Ketua Majelis Permusyawaratan Rakyat (MPR), Ahmad Muzani, menyampaikan kekhawatiran mendalam terkait aksi organisasi masyarakat (ormas) yang menduduki lahan milik negara, khususnya yang terjadi di kawasan Badan Meteorologi, Klimatologi, dan Geofisika (BMKG) Tangerang Selatan. Tindakan ormas tersebut, yang diduga meminta sejumlah uang fantastis sebagai imbalan untuk mengakhiri pendudukan, dinilai sangat meresahkan.

"Fenomena ini cukup mengusik," ujar Muzani di Gedung DPR, Senayan, Jakarta, Jumat (23/05/2025). Ia menambahkan, aktivitas ormas semacam ini berpotensi menghambat kelancaran dunia usaha dan investasi. Muzani menekankan perlunya tindakan tegas terhadap ormas yang terlibat dalam tindakan melawan hukum. Ia meyakini Kementerian Dalam Negeri (Kemendagri) dan instansi terkait memiliki mekanisme untuk menertibkan ormas yang melanggar aturan.

BMKG Melaporkan Dugaan Pemerasan ke Pihak Berwajib

Sebelumnya, BMKG telah melaporkan kasus dugaan pendudukan lahan negara oleh ormas tersebut ke Polda Metro Jaya. Laporan tersebut mengungkap bahwa ormas tersebut menduduki aset negara di Kelurahan Pondok Betung dan meminta uang sebesar Rp 5 miliar sebagai syarat untuk mengakhiri pendudukan.

Plt Kepala Biro Hukum, Humas, dan Kerja Sama BMKG, Akhmad Taufan Maulana, menjelaskan bahwa BMKG telah meminta bantuan pihak berwenang untuk menertibkan ormas yang secara ilegal menduduki dan memanfaatkan aset tanah negara milik BMKG. Tanah seluas 127.780 meter persegi yang diklaim tersebut, memiliki dasar hukum yang kuat. Sertifikat Hak Pakai Nomor 1/Pondok Betung Tahun 2003 menegaskan kepemilikan negara atas lahan tersebut. Bahkan, Mahkamah Agung telah mengeluarkan putusan Nomor 396 PK/Pdt/2000 yang menguatkan legalitas kepemilikan BMKG.

Proyek Pembangunan Gedung Arsip Terhambat

Sejak dimulainya pembangunan Gedung Arsip BMKG pada November 2023, proyek tersebut terus mengalami gangguan. Sekelompok oknum yang mengaku sebagai ahli waris, dengan dukungan massa dari ormas terkait, berupaya menghentikan proses konstruksi.
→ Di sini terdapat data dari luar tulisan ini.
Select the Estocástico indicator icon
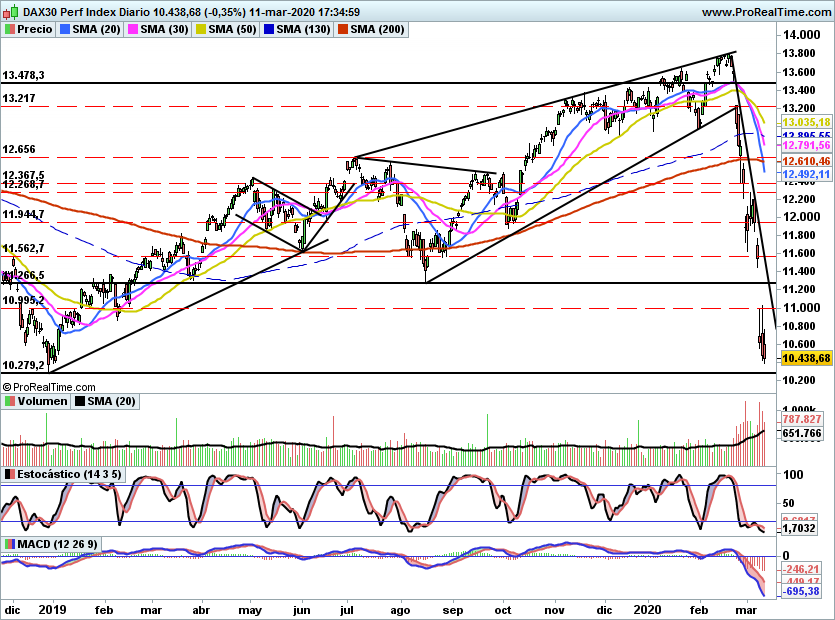Viewport: 835px width, 620px height. point(10,474)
Mereka memaksa penghentian pekerjaan, menarik alat berat dari lokasi, dan menutup papan proyek dengan klaim kepemilikan pribadi yang tidak berdasar.

Selain itu, ormas tersebut dilaporkan mendirikan posko dan menempatkan anggotanya secara permanen di lahan BMKG. Tindakan ini semakin memperkeruh suasana dan menghambat kelancaran proyek pembangunan yang penting bagi BMKG.